年金生活者である母親に、毎月7万円の仕送りを続けている川上さん(仮名)。毎月ギリギリの生活ですが、子どもの高校受験を前に、さらなる教育費負担がのしかかります。そんなときに母親のもとに日本年金機構から届いた「緑色の封筒」。中身は何だったのでしょうか? 今回は「年金生活者支援給付金」について、FPの辻本剛士氏が解説します。
もう限界です…「年金月6万円」73歳母への“エンドレス仕送り”で窮地の〈月給33万円〉40代息子が、年金機構から母に届いた「緑色の封筒」に救われたワケ【CFPの助言】
「年金生活者支援給付金」の対象者には、月に約5,000円給付される
「年金生活者支援給付金」とは、現在老齢基礎年金を受け取っていて、かつ所得が少ない人に支給される給付金です。年金生活者給付金には、老齢(補足的老齢)生活者支援給付金、障害年金生活者支援給付金、遺族年金生活者支援給付金の3種類に分かれています。
この給付金の支給は、2019年10月1日の消費税引き上げと同時にスタートし、いまのところは、恒久的に支給される制度となっています。
老齢(補足的老齢)年金生活者支援給付金を受け取れる要件は、以下のとおりです。
・65歳以上の老齢基礎年金の受給者であること
・同一世帯の全員が市町村民税非課税であること
・前年の公的年金等の収入金額とその他の所得との合計額が87万8,900円以下であること
条件に当てはまるかどうかの確認は、自身でおこなう必要はありません。
給付額給付額は、保険料納付済期間等に応じて算出され、次の①と②の合計額となります。
① 保険料納付済期間に基づく額(月額)=5,140円 × 保険料納付済期間/480月
② 保険料免除期間に基づく額(月額)=1万1,041円× 保険料免除期間/480月
年金生活者支援給付金請求書は、該当する人へ毎年9月1日から順次送付されます。 給付金を申請する場合は、請求書に必要事項を記載して返送すれば可能です。
生活困窮者は1人で悩まず自治体やFPに相談することが大切
後日、まだまだ経済的な困難に直面している川上夫婦と健司さんの母・直子さんは、今後の家計設計について、ファイナンシャルプランナー(FP)に相談へ行くことにしました。
FPはまず、直子さんを健司さんの扶養に入れることを提案。この変更により、健司さんは、扶養控除48万円の適用を受けることができ、所得税や住民税が軽減されます。さらに、直子さんが扶養に入ることで、健康保険料の負担もなくなり、年間で約3万円の節約が可能となりました。

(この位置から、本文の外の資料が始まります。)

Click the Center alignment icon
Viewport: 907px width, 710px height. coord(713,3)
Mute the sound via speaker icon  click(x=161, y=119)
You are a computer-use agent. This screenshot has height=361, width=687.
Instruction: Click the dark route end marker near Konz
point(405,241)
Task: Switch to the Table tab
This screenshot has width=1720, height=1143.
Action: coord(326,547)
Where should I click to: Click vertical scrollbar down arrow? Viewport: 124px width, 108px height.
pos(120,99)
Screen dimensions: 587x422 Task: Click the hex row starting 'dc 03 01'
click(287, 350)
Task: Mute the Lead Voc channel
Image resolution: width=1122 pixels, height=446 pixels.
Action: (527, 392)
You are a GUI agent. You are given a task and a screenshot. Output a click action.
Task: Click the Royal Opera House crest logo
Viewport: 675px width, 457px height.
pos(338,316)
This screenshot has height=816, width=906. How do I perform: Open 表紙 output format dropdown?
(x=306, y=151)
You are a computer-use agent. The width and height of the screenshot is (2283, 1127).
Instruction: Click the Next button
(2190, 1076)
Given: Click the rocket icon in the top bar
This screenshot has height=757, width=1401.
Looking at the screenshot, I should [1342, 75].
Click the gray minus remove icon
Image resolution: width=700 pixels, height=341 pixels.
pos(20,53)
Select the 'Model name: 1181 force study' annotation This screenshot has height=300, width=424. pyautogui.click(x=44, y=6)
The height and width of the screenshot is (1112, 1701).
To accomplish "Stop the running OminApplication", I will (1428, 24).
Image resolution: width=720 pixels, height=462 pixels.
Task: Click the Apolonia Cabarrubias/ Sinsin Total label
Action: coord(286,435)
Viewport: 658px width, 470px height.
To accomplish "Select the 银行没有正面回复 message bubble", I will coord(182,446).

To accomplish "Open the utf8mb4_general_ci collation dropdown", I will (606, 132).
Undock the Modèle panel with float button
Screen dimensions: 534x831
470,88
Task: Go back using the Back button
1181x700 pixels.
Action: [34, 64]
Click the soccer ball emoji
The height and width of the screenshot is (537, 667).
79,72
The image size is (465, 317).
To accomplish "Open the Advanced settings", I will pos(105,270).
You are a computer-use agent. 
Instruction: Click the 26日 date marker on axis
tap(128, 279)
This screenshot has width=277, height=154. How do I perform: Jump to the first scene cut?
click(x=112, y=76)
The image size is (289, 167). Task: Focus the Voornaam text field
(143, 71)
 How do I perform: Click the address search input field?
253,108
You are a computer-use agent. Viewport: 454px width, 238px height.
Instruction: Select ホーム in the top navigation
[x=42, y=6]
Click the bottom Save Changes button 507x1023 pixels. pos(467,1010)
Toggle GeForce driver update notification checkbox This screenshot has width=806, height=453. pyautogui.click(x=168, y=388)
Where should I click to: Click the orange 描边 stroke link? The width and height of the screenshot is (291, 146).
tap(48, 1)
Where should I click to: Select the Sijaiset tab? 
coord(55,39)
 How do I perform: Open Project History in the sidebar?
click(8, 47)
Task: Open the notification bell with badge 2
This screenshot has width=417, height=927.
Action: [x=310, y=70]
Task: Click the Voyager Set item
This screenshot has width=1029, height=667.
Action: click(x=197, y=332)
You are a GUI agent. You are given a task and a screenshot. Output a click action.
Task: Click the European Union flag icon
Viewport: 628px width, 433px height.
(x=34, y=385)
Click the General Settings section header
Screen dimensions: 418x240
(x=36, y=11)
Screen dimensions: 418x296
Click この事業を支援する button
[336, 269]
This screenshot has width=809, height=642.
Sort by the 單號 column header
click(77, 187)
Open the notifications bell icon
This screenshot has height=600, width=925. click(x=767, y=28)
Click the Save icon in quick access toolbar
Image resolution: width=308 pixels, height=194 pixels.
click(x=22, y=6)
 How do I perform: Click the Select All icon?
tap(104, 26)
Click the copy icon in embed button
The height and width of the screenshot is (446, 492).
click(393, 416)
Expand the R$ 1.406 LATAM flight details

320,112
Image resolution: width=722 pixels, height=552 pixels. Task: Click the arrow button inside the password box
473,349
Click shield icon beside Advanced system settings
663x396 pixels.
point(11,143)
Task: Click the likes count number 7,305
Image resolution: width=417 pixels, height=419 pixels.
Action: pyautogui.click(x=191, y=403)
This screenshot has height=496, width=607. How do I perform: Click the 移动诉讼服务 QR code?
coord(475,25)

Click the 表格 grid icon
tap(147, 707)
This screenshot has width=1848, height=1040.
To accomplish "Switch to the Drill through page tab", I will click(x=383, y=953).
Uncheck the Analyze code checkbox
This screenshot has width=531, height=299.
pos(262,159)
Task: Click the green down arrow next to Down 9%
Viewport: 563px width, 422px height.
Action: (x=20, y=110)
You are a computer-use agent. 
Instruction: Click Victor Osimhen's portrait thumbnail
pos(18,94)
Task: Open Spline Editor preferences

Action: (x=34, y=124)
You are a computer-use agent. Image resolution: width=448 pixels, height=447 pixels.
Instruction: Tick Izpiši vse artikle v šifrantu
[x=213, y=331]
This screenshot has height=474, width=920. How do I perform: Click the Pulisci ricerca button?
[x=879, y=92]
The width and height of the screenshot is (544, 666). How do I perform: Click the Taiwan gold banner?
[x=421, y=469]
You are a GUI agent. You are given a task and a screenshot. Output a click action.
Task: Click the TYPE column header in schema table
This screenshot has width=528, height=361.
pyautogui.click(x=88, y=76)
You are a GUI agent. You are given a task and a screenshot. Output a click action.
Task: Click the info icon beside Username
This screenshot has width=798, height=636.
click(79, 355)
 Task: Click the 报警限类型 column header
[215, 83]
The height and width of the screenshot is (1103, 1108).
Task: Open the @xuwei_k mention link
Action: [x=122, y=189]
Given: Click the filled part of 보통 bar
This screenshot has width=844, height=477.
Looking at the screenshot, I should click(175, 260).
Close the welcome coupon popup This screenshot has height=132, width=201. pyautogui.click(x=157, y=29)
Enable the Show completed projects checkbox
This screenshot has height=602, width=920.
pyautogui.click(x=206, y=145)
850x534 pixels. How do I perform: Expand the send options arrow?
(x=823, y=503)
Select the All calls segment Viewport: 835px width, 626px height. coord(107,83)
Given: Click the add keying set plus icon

そのほかにも、FPのアドバイスに従い、川上家は家計の見直しを行い、これまでよりも、経済的な余裕を持つことができるようになったといいます。
このように、生活が困窮してしまう場合は、自分だけで解決しようとせず、生活困窮者自立支援制度の活用やFPに相談するなど、専門家の助けを求めることが大切です。